# [WHAT IS BEING ASKED]
Print out the data below with every line intact.
-------- ENTRIES SUPPLIED --------
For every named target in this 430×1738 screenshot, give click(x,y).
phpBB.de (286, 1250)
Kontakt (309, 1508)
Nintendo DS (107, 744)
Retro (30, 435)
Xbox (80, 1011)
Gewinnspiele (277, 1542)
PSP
--------
# [ANSWER SECTION]
For every named target in this 430×1738 screenshot, give click(x,y).
phpBB.de (286, 1250)
Kontakt (309, 1508)
Nintendo DS (107, 744)
Retro (30, 435)
Xbox (80, 1011)
Gewinnspiele (277, 1542)
PSP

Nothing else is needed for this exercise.